Он не забывал указать и количество перца, соли. Отзывался с похвалой о гречневом концентрате.
- Листок из поваренной книги, - говорил я. - Поверьте, их занимает не только продовольствие.
- Да, о да, господин лейтенант! - Гушти хватался за карандаш и принимался за переделку. - Простите меня, сейчас я исправлю. Мигом! О, если бы я умел писать так, как вы! Нужен талант, не правда ли?
- И поменьше "я". Меньше хвастовства, Гушти.
Он вновь усердно погружался в работу. Однако глазами он то и дело косил на буханку хлеба, черневшую на полке.
Лобода приказал изучать Гушти, присматриваться к нему. Майор сказал это нам, мне и Шабурову, в день отъезда, а накануне вечером у него побывал майор Усть-Шехонский.
Наверняка речь у них шла о Гушти. Пищу для догадок мне дал Бомзе. Немцы забросили к нам агента, некоего эльзасца. Понятно, нет прямых указаний на Гушти, - мало ли эльзасцев!
Как же, однако, изучить Гушти? Знаток людей из меня плохой. От Шабурова еще меньше толку: он не знает немецкого. И я по всякому поводу заводил с Гушти длинные пустопорожние разговоры, уставал от них, злился на себя и на него.

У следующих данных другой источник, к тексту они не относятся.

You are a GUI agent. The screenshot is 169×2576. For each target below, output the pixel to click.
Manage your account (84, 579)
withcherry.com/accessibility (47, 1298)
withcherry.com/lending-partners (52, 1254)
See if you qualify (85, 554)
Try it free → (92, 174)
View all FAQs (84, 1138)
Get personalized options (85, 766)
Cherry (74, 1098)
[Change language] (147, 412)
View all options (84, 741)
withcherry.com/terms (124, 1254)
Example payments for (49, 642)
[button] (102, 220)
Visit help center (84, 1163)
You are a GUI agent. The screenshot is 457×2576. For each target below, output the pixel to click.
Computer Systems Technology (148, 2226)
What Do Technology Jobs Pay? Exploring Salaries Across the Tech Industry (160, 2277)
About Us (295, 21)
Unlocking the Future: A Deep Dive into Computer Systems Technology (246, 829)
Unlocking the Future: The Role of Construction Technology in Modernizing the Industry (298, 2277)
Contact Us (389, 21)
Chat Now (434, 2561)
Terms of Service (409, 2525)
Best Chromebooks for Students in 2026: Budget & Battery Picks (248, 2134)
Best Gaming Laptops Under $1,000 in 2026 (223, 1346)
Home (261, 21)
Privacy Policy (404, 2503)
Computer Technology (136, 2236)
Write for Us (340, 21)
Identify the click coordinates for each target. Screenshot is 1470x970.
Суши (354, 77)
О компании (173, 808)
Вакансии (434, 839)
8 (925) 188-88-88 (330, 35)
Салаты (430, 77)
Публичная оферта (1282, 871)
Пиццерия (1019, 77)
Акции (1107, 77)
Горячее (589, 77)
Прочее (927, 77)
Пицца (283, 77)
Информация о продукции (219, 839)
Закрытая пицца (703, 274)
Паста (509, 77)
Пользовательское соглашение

"Спокойнее, - твердил я себе. - Будь у контрразведчиков определенные подозрения, Гушти не сидел бы тут, в звуковке, направляющейся на передний край". Но воображение рисовало мне зловещие картины. Я не мог справиться с ними, и состояние мое было мучительным.
Тревоги мои и сомнения однажды на время утихли - после ночи вещания. Гушти читал у микрофона внятно, от текста не отступал, все прошло гладко.
За неделю странствований эта ночь, к сожалению, была единственной. Фронт двигался. Нам посчастливилось нащупать с помощью разведчиков группу гитлеровцев, засевших в лесу около железнодорожной станции. Они слушали нас, вяло постреливая. Ветви лип с цветами, сбитые пулями, падали на звуковку.
Утром немцев выбили. Бой был коротким. Он не оставил никаких видимых следов: брошенные палки от фаустпатронов, коробки из-под боеприпасов утонули в молодой зелени, в зарослях папоротника, малины. Вставал летний день, лучистый, теплый, душистый. Война словно замирала. Но в тот же день обстановка изменилась.
Мы миновали группу домиков, красных как маки, венчавшую холм. Дорога вела к глинистому откосу. Наверху дрожали юные березки - прозрачные зеленые облачка. Вдруг к откосу, обогнав нас, вынеслась откуда-то длинная машина, похожая на пожарную. Стальные фермы, возвышавшиеся на ней подобно сложенной лестнице, были усеяны рядками длинных хвостатых мин. Машина остановилась, едва не упершись радиатором в желтую стену глины. С подножек, из кабины брызнули бойцы, и раздирающий уши грохот потряс воздух. "Катюша" дала залп. Могучий ветер пригнул березки. Толкая друг друга, они суетливо выпрямились. Бойцы уже исчезли в машине. Она снялась, и лесная дорога поглотила ее. Позади рвануло, на месте одного из алых домиков взметнулся столб дыма.
Шабуров велел подвести звуковку под откос. Укрытие слабое, но другого поблизости не было. Машина накренилась, одна сторона ухнула в богатырскую колею "катюши". Снаряды рвались на холме и в лесу; потянуло гарью.